El proyecto de Ley de Libertad Educativa busca reemplazar la actual Ley de Educación Nacional y establecer un esquema basado en la libertad de enseñanza, la centralidad de las familias y la equiparación entre instituciones estatales y privadas. Se trata de un texto extenso, con 169 artículos, que redefine principios generales y deja la aplicación concreta en manos de las provincias.
Uno de los puntos centrales del proyecto es la redefinición de los roles tradicionales. La ley establece que la familia es el agente natural y primario de la educación, con derecho preferente a elegir y orientar la formación de niños y adolescentes según sus convicciones.
El Estado asume un rol subsidiario, orientado a garantizar el acceso y la igualdad formal de oportunidades, pero sin imponer un modelo pedagógico único. Ante conflictos interpretativos, el texto indica que debe prevalecer la solución más favorable al derecho de enseñar y aprender, lo que refuerza la autonomía de familias e instituciones.
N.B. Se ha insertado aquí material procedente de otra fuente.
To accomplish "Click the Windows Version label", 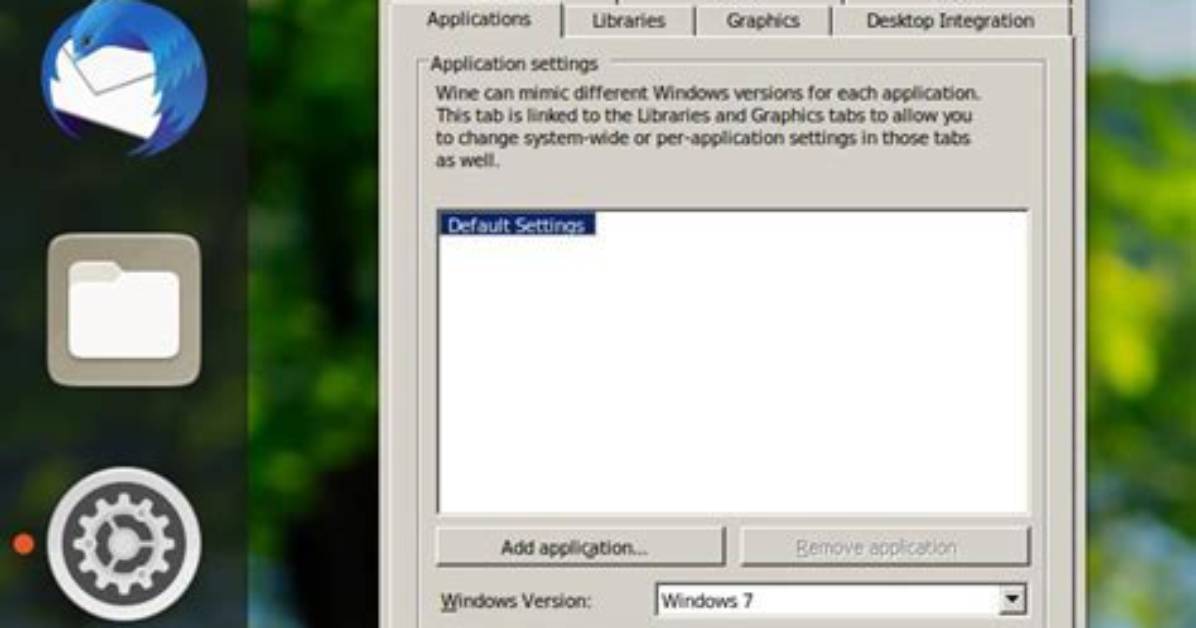I will click(516, 601).
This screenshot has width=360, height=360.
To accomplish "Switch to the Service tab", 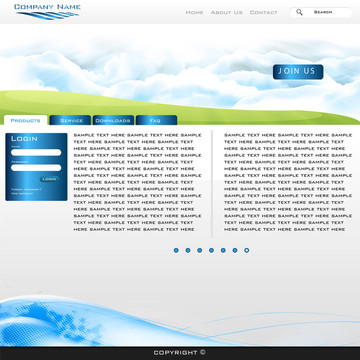I will coord(70,120).
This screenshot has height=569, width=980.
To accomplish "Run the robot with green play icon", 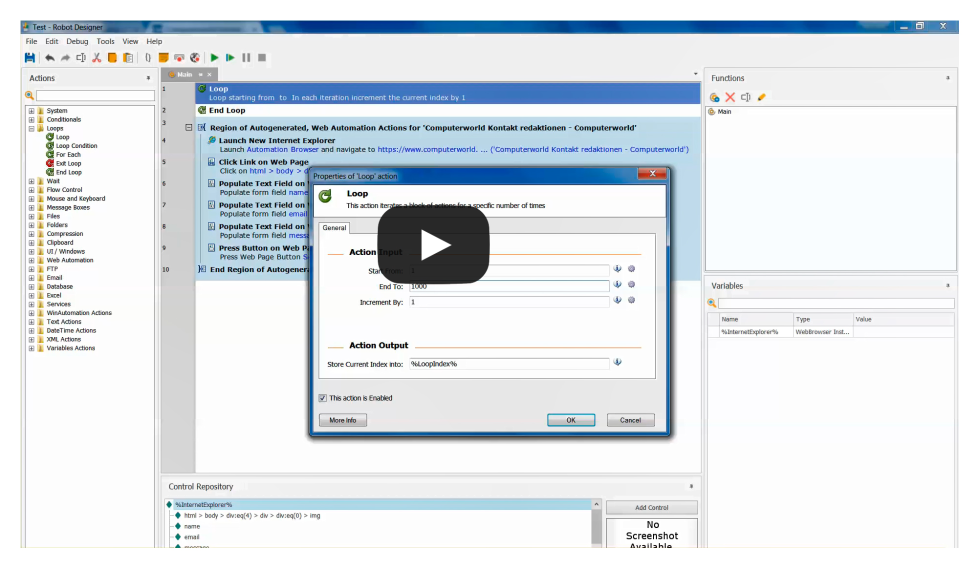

Además, La iniciativa amplía la autonomía de las escuelas, tanto estatales como privadas. Entre los principales cambios se incluyen:
Elaboración de planes de estudio propios, respetando contenidos mínimos comunes.
Definición de calendarios escolares flexibles, siempre que se cumpla la carga horaria anual.
Creación de reglamentos internos de convivencia acordes al proyecto institucional.
Diseño de estrategias pedagógicas diferenciadas.
La ley reconoce explícitamente modalidades alternativas de enseñanza. Entre ellas se destacan:
Educación en el hogar (homeschooling): las familias podrán educar a sus hijos fuera de instituciones formales, sin intervención estatal en métodos o contenidos.
Educación virtual o híbrida: se habilita la escolaridad mediada por plataformas digitales, incluso de instituciones del exterior.
Registro jurisdiccional no invasivo: obligatorio para acreditar la trayectoria educativa, pero sin controles sobre la vida familiar.
La acreditación de aprendizajes se realizará mediante evaluaciones estandarizadas nacionales, aplicadas por cada jurisdicción. De este modo, la escolaridad deja de estar necesariamente asociada a la presencialidad diaria en una escuela.
También, la iniciativa declara a la Educación Básica como servicio esencial, lo que implica la obligación de garantizar prestaciones mínimas aun durante conflictos gremiales. Este punto introduce un cambio relevante en el ejercicio del derecho de huelga docente.